ASSIGNMENT:
In the listing below, locate the lines that hold "computer" and copy them.

DATA FOR PROCESSING:
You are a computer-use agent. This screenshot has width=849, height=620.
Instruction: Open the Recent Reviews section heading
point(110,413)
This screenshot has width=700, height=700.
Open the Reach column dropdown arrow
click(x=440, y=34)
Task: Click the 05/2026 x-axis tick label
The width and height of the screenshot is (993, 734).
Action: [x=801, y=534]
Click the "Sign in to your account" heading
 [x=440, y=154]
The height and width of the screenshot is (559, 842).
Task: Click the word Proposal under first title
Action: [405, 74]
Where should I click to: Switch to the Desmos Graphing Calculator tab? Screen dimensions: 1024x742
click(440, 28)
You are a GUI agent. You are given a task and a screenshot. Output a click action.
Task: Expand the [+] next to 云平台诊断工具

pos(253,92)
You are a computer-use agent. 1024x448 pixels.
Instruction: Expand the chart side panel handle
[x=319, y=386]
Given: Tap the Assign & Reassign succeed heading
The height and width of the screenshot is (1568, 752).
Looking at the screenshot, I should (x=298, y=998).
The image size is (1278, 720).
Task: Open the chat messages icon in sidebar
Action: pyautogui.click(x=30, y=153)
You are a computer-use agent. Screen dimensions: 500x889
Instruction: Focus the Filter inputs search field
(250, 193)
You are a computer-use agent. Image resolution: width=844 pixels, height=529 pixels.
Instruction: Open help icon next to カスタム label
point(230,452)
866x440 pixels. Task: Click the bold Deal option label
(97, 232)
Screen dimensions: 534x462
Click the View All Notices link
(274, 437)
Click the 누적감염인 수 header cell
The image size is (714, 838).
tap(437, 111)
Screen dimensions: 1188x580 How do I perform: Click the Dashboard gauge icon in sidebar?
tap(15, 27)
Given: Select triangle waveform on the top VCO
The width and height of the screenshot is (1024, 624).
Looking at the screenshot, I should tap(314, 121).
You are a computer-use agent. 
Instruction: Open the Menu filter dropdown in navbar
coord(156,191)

EXERCISE SOLUTION:
You are a computer-use agent. This screenshot has width=849, height=620.
You are a computer-use agent. 1024x448 pixels.
You are a computer-use agent. Screen dimensions: 500x889
You are a computer-use agent. Image resolution: width=844 pixels, height=529 pixels.
You are a computer-use agent. 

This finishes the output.